● **Work to be completed**
In the entries that follow, find the line containing "Notfall-Nummern (1256, 1449)"; from there, copy every line exactly through the line containing "Самокаты (137, 482)".
[[ Exercise data, beginning ]]
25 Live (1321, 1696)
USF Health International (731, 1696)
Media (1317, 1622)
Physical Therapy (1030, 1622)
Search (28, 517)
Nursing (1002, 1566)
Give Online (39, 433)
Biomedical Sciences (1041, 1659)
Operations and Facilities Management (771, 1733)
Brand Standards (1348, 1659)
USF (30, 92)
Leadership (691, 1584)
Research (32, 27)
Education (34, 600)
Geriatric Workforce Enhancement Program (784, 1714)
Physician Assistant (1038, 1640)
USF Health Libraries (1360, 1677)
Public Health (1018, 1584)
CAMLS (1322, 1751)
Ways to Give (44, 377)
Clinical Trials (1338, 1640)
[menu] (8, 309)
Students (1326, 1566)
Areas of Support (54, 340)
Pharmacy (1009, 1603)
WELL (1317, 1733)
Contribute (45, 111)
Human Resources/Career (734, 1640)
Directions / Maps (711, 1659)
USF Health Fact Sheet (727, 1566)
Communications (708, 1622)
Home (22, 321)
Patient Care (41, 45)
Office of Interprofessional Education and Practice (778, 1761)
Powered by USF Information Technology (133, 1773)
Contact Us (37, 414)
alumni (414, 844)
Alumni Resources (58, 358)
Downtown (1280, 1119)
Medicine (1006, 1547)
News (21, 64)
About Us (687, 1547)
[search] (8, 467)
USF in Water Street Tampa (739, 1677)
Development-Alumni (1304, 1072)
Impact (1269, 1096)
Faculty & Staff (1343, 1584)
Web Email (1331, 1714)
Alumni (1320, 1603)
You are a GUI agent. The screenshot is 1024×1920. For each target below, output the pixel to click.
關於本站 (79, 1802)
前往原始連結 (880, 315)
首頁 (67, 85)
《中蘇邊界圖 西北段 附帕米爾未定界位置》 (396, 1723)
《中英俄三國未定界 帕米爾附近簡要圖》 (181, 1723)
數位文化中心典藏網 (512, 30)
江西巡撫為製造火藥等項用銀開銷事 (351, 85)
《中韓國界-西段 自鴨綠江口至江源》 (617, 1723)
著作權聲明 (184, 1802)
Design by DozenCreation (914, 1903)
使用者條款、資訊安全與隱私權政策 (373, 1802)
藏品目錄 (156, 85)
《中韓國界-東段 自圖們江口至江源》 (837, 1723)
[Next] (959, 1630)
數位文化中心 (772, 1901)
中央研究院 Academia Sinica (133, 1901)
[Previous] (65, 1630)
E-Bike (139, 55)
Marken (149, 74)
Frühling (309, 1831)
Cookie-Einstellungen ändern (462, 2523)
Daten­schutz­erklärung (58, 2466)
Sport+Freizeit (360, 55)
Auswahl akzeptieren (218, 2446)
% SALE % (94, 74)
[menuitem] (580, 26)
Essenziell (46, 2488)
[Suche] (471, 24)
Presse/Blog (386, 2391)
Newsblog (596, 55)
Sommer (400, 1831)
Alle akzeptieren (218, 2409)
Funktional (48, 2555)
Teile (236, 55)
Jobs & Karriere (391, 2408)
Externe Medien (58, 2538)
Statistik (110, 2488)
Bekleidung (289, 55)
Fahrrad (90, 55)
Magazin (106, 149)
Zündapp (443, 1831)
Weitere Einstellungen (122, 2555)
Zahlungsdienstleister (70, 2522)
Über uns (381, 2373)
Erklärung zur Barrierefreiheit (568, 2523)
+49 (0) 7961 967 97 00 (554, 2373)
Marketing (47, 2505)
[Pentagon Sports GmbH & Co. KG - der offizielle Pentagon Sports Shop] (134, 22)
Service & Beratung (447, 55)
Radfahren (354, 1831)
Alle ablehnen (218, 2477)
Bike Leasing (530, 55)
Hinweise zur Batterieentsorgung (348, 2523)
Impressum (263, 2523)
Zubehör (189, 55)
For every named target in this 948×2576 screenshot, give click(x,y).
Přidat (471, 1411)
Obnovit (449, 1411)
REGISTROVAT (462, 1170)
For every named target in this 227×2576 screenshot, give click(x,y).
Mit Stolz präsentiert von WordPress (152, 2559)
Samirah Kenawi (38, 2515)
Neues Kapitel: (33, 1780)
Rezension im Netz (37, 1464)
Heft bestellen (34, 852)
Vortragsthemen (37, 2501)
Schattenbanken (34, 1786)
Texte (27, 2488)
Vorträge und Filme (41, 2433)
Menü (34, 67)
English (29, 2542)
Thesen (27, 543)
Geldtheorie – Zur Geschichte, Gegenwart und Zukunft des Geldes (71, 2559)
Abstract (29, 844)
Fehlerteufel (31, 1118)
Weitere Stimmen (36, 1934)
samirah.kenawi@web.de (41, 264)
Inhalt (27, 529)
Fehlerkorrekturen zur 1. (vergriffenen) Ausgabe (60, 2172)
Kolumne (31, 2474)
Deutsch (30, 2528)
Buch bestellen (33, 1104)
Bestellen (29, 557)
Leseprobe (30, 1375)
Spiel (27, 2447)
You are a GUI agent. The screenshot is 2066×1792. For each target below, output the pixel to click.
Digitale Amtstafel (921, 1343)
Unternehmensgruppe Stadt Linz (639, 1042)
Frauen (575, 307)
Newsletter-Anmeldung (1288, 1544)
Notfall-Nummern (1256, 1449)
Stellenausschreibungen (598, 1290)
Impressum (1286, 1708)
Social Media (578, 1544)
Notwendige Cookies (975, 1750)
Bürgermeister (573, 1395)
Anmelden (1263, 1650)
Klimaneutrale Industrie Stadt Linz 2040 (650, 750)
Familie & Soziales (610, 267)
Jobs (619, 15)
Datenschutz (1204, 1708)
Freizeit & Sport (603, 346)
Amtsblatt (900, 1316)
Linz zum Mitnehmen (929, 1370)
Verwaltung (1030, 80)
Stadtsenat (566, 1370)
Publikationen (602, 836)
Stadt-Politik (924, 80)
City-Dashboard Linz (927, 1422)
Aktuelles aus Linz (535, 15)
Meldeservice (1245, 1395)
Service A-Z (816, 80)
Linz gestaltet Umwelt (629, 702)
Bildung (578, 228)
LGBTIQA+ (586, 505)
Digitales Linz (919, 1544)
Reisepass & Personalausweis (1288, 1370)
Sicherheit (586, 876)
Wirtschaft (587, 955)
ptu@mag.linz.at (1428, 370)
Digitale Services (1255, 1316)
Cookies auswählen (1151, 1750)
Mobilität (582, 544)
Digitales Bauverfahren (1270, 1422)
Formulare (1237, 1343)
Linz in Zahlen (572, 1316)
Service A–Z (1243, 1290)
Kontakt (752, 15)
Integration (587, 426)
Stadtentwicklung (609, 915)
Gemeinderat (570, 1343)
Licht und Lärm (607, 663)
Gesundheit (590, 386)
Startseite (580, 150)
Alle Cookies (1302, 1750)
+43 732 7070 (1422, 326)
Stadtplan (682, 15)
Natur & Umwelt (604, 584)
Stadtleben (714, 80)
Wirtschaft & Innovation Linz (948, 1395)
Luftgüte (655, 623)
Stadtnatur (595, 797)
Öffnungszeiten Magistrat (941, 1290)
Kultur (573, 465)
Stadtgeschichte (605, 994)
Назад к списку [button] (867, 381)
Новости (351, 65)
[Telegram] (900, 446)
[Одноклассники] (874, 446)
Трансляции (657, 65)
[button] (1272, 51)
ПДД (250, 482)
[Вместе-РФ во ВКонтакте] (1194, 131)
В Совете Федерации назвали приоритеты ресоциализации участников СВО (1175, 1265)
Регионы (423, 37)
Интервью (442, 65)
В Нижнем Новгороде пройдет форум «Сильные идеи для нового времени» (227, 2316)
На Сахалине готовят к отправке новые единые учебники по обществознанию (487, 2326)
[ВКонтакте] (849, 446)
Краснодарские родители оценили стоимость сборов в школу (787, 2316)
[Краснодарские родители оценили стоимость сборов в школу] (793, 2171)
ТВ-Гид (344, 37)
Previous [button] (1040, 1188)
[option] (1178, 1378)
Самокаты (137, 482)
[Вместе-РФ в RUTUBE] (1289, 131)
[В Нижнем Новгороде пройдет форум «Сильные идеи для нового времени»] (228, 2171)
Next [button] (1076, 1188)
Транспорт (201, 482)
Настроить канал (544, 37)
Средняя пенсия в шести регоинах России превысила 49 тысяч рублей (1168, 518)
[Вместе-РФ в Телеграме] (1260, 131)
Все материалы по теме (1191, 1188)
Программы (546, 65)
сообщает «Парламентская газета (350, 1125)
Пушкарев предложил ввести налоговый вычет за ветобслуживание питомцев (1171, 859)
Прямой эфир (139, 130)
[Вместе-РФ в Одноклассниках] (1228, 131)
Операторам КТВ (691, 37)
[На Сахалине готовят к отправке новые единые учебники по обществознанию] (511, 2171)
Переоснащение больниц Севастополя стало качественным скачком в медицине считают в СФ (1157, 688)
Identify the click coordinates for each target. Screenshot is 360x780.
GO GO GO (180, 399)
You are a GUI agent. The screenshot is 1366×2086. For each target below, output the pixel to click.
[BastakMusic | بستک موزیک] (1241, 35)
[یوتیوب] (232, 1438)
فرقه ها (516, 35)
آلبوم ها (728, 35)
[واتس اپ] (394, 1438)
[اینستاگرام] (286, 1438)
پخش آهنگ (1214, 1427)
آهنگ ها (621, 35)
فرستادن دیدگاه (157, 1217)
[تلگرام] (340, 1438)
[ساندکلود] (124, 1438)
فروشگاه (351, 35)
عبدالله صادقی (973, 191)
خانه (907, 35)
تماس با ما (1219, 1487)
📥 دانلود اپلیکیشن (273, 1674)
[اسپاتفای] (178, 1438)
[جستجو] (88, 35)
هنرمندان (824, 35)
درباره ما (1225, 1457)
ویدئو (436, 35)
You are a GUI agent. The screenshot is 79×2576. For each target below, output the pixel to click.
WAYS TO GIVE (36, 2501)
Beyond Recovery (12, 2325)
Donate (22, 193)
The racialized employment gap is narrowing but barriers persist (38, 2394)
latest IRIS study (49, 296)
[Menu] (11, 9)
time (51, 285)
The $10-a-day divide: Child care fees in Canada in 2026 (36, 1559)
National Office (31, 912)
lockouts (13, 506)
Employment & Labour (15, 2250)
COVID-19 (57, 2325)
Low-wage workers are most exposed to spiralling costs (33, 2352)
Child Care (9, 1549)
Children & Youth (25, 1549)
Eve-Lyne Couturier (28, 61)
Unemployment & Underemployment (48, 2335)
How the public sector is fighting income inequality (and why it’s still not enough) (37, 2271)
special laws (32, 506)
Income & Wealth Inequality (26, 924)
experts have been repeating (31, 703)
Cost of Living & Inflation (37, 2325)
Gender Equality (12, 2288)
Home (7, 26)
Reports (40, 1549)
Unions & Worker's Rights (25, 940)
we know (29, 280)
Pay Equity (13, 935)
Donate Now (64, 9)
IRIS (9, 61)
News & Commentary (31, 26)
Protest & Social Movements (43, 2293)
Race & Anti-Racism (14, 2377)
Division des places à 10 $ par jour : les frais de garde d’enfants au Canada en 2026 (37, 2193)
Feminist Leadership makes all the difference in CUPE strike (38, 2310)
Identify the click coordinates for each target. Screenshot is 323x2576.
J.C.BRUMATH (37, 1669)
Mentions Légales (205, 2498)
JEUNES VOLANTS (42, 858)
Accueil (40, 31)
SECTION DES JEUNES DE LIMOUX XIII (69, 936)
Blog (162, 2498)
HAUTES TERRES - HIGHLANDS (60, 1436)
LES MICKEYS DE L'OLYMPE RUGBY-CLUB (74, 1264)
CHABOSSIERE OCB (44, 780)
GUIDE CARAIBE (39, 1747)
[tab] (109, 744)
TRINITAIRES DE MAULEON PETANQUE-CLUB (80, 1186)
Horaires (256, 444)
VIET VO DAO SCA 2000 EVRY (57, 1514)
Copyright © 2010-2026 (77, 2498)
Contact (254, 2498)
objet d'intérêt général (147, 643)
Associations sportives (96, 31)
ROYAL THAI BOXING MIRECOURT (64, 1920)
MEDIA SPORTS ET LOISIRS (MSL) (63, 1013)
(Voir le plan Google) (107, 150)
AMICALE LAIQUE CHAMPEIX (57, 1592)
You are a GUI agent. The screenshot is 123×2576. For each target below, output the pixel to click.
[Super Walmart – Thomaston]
[[ Exercise data, end ]]
● **Task solution**
Notfall-Nummern (1256, 1449)
Stellenausschreibungen (598, 1290)
Impressum (1286, 1708)
Social Media (578, 1544)
Notwendige Cookies (975, 1750)
Bürgermeister (573, 1395)
Anmelden (1263, 1650)
Klimaneutrale Industrie Stadt Linz 2040 (650, 750)
Familie & Soziales (610, 267)
Jobs (619, 15)
Datenschutz (1204, 1708)
Freizeit & Sport (603, 346)
Amtsblatt (900, 1316)
Linz zum Mitnehmen (929, 1370)
Verwaltung (1030, 80)
Stadtsenat (566, 1370)
Publikationen (602, 836)
Stadt-Politik (924, 80)
City-Dashboard Linz (927, 1422)
Aktuelles aus Linz (535, 15)
Meldeservice (1245, 1395)
Service A-Z (816, 80)
Linz gestaltet Umwelt (629, 702)
Bildung (578, 228)
LGBTIQA+ (586, 505)
Digitales Linz (919, 1544)
Reisepass & Personalausweis (1288, 1370)
Sicherheit (586, 876)
Wirtschaft (587, 955)
ptu@mag.linz.at (1428, 370)
Digitale Services (1255, 1316)
Cookies auswählen (1151, 1750)
Mobilität (582, 544)
Digitales Bauverfahren (1270, 1422)
Formulare (1237, 1343)
Linz in Zahlen (572, 1316)
Service A–Z (1243, 1290)
Kontakt (752, 15)
Integration (587, 426)
Stadtentwicklung (609, 915)
Gemeinderat (570, 1343)
Licht und Lärm (607, 663)
Gesundheit (590, 386)
Startseite (580, 150)
Alle Cookies (1302, 1750)
+43 732 7070 (1422, 326)
Stadtplan (682, 15)
Natur & Umwelt (604, 584)
Stadtleben (714, 80)
Wirtschaft & Innovation Linz (948, 1395)
Luftgüte (655, 623)
Stadtnatur (595, 797)
Öffnungszeiten Magistrat (941, 1290)
Kultur (573, 465)
Stadtgeschichte (605, 994)
Назад к списку [button] (867, 381)
Новости (351, 65)
[Telegram] (900, 446)
[Одноклассники] (874, 446)
Трансляции (657, 65)
[button] (1272, 51)
ПДД (250, 482)
[Вместе-РФ во ВКонтакте] (1194, 131)
В Совете Федерации назвали приоритеты ресоциализации участников СВО (1175, 1265)
Регионы (423, 37)
Интервью (442, 65)
В Нижнем Новгороде пройдет форум «Сильные идеи для нового времени» (227, 2316)
На Сахалине готовят к отправке новые единые учебники по обществознанию (487, 2326)
[ВКонтакте] (849, 446)
Краснодарские родители оценили стоимость сборов в школу (787, 2316)
[Краснодарские родители оценили стоимость сборов в школу] (793, 2171)
ТВ-Гид (344, 37)
Previous [button] (1040, 1188)
[option] (1178, 1378)
Самокаты (137, 482)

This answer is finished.